The Latent Space newsletter, which reported on the GPT-next result, framed it as a boundary shift - the line between AI as a research assistant and AI as an independent research contributor just moved.

What This Does and Doesn't Mean

For working mathematicians and theoretical computer scientists, the result is significant and worth scrutiny. A claimed proof needs verification from domain experts before it enters the permanent record - automated theorem provers (systems that check whether a logical argument is actually valid step-by-step) are the usual standard here, and it's not yet clear whether GPT-next's solution has cleared that bar.

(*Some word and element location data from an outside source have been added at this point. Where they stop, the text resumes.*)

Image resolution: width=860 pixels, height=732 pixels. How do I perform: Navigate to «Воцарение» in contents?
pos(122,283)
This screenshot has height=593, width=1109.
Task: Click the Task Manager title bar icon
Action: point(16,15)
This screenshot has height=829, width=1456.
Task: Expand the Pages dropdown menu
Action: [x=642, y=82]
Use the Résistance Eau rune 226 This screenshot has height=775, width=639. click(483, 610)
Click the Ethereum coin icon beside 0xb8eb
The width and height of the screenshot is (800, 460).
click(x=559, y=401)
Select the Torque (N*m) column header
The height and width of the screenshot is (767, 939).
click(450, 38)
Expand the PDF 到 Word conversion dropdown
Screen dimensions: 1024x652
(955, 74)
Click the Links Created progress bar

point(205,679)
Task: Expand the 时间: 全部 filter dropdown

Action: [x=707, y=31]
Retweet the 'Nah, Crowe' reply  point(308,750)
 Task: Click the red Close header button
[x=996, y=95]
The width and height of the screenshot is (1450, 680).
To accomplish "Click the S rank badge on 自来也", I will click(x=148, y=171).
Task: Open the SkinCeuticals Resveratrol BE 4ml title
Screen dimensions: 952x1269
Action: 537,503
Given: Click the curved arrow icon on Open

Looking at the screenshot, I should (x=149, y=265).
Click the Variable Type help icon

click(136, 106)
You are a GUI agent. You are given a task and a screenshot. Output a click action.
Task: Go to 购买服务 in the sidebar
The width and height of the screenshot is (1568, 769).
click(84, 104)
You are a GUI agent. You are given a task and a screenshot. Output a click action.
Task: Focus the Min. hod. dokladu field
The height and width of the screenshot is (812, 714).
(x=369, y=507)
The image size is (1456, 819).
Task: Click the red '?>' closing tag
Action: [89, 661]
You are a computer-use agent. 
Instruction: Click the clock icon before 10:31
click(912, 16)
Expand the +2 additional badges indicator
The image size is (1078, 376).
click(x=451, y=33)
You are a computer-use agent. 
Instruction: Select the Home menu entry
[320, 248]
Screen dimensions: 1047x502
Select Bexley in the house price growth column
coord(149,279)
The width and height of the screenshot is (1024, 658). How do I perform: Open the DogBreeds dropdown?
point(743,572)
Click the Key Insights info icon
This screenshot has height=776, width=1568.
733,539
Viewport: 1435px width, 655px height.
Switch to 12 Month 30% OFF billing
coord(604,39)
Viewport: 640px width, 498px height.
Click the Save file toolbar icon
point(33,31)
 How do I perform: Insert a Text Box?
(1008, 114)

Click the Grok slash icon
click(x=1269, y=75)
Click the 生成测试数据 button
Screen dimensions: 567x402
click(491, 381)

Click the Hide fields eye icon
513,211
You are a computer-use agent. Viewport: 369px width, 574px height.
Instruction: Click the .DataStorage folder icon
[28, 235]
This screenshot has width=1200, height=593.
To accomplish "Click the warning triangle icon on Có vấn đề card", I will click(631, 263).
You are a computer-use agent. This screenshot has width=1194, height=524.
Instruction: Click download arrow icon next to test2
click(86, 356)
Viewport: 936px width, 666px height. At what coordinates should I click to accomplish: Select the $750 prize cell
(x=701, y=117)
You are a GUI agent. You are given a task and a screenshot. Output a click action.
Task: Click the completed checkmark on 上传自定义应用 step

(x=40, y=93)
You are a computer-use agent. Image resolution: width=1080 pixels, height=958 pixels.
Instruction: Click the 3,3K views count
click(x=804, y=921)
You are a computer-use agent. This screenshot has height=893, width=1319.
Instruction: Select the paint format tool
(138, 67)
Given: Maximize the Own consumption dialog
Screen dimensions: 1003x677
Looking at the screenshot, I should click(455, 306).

For everyone else building with AI tools day-to-day, the practical takeaway is more about trajectory than this specific result. The same reasoning capabilities that let a model close a combinatorics problem translate - at varying quality levels - into tasks like data analysis, debugging complex code, or working through multi-step business problems. The models being used in productivity tools today are already several generations behind what OpenAI is running in research contexts.

The $1,000 figure will almost certainly fall further as inference costs (the cost of running a model to generate an answer) continue their two-year downward trend. If formal mathematical research can be attempted at that price point now, the economics of AI-assisted research across harder scientific domains shift considerably within the next few years.